#### SOURCE MATERIAL ####
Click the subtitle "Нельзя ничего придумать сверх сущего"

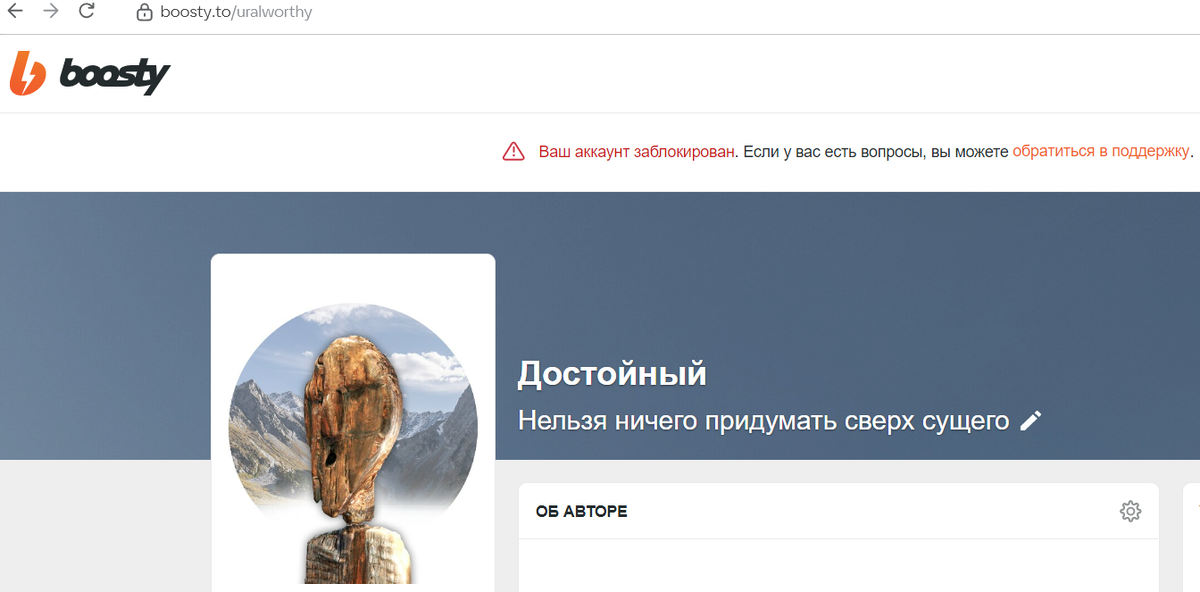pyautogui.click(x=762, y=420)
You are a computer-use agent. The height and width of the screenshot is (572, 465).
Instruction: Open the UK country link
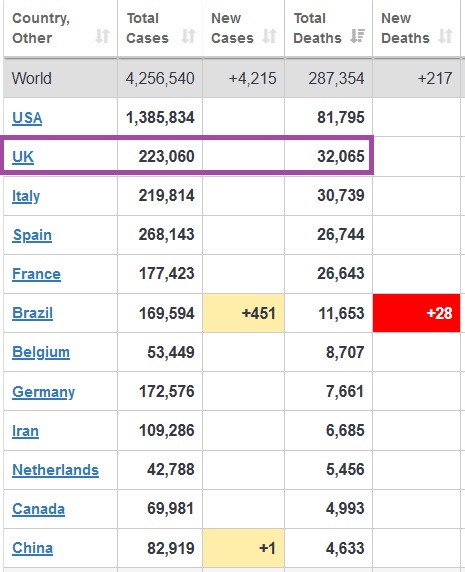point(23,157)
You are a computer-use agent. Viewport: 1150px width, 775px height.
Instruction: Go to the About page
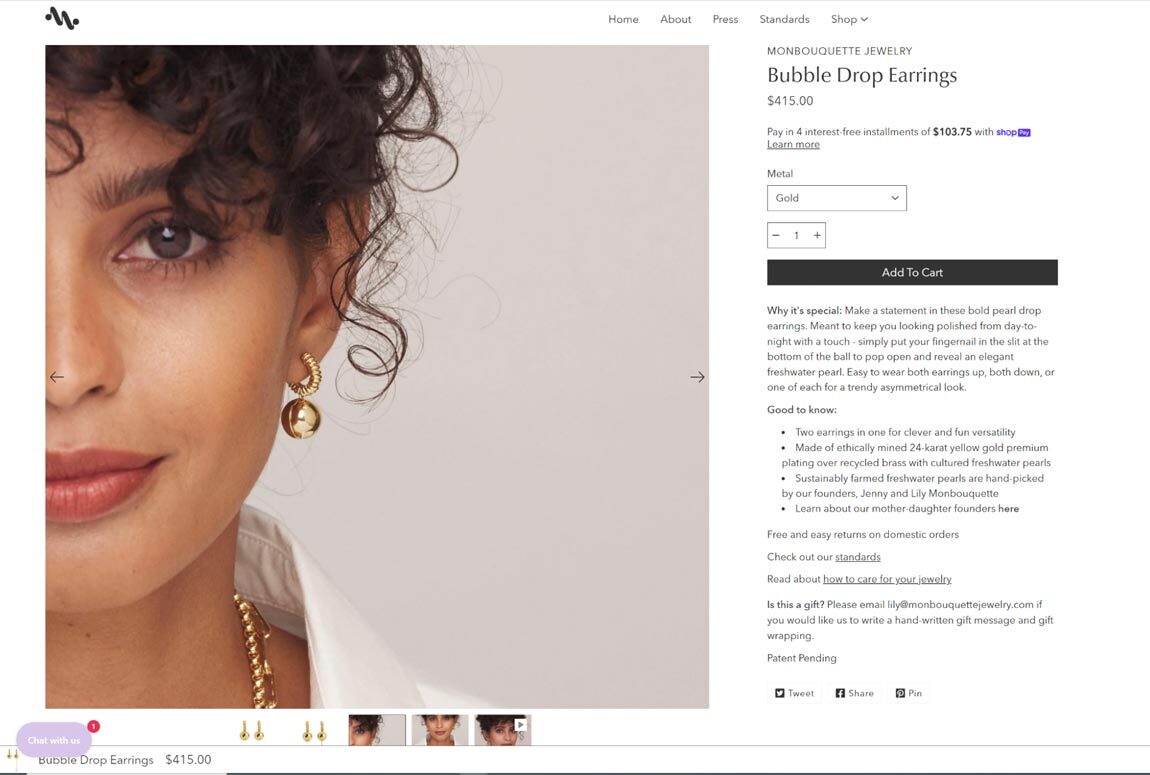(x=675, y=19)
####
- EXERCISE INSTRUCTIONS:
Return every line in the records that includes the string "agent".

- ANSWER BELOW:
You are a computer-use agent. The height and width of the screenshot is (572, 465).
You are a computer-use agent. Viewport: 1150px width, 775px height.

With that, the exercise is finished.